# Maximization of memory capacity in echo state neural networks

## The method consists in reservoir orthogonalization of the neural network that brings it to the regime at the edge of stability, allowing the network to get close to the theoretically derived memory limits, as explained by prof. Igor Farkaš, from Department of Applied Informatics, Comenius University in Bratislava.

In the field of machine learning and artificial neural networks, it has been a long-term effort to design effective learning algorithms allowing the neural networks to effectively solve different tasks. In the context of recurrent neural networks, i.e. the networks with feedback, a new paradigm emerged 15 years ago, called reservoir computing, which enables an efficient design of such networks. One type is an echo state network (ESN) whose advantage is a quick initialization of the reservoir, that is, the matrix of weighted recurrent connections (analogy to synapses between biological neurons). The proper setting of the weights (e.g. expressed by the spectral radius) provides appropriate dynamic properties of an ESN, which has a positive impact on task solving (e.g. increased prediction accuracy of the network). It is interesting in this context that the ESN as a dynamic system may operate in two different modes – stable dynamics (in case of smaller spectral radii) and unstable dynamics (larger spectral radii). A gradual transition between the two modes, the edge of stability, leads to an optimized behavior, for example in terms of memory capacity. This mode is interesting also in case of physical and biological systems. There exists a theory according to which the brain is dynamically self-organized at the edge of stability, in order to function effectively.

## Source information:
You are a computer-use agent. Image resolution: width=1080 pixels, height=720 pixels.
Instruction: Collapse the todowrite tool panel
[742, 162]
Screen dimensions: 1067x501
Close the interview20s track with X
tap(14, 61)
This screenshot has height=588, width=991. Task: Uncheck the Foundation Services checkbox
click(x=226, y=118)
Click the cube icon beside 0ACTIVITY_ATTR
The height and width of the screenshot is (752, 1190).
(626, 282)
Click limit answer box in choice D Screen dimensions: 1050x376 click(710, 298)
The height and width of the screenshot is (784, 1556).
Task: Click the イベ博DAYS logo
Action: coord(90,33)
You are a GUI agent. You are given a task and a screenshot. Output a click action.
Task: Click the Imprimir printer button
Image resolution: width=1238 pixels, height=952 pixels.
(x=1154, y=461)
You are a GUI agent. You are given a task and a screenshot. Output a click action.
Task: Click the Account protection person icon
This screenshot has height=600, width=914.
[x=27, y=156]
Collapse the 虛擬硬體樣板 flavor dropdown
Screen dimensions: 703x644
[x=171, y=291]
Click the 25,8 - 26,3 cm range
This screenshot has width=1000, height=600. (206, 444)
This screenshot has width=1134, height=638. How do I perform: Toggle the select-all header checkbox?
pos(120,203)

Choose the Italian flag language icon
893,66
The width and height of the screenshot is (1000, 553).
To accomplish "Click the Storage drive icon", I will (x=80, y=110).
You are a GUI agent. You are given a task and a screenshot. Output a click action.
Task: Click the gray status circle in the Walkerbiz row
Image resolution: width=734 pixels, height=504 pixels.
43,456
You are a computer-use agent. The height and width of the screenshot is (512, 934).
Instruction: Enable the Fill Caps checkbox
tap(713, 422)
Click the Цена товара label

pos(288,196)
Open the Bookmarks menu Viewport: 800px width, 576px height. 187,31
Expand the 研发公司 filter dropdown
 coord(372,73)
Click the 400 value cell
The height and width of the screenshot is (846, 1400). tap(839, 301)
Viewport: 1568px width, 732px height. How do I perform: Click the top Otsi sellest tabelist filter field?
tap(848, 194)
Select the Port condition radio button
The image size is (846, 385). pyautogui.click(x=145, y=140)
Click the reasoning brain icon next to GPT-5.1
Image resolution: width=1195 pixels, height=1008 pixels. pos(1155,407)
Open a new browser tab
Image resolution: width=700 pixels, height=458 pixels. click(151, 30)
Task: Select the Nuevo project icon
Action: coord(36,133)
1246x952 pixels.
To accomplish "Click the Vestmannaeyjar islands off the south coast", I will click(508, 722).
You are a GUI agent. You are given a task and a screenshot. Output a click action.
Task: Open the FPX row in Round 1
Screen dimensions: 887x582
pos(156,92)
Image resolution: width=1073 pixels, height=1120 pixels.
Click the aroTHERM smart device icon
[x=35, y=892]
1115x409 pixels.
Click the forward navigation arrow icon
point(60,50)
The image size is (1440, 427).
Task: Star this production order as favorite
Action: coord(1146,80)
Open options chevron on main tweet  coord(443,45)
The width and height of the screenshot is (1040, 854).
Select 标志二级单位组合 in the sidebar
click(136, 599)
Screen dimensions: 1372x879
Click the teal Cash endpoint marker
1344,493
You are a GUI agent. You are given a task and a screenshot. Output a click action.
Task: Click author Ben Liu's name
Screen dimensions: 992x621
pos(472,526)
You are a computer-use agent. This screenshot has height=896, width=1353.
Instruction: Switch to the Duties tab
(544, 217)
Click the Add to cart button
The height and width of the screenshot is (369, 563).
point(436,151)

## Problem to solve:
Rewrite the passage on memory capacity in echo state networks from "# Maximization of" to "University in Bratislava.", replacing "edge of stability" with "border of stability".

## Exercise output:
# Maximization of memory capacity in echo state neural networks

## The method consists in reservoir orthogonalization of the neural network that brings it to the regime at the border of stability, allowing the network to get close to the theoretically derived memory limits, as explained by prof. Igor Farkaš, from Department of Applied Informatics, Comenius University in Bratislava.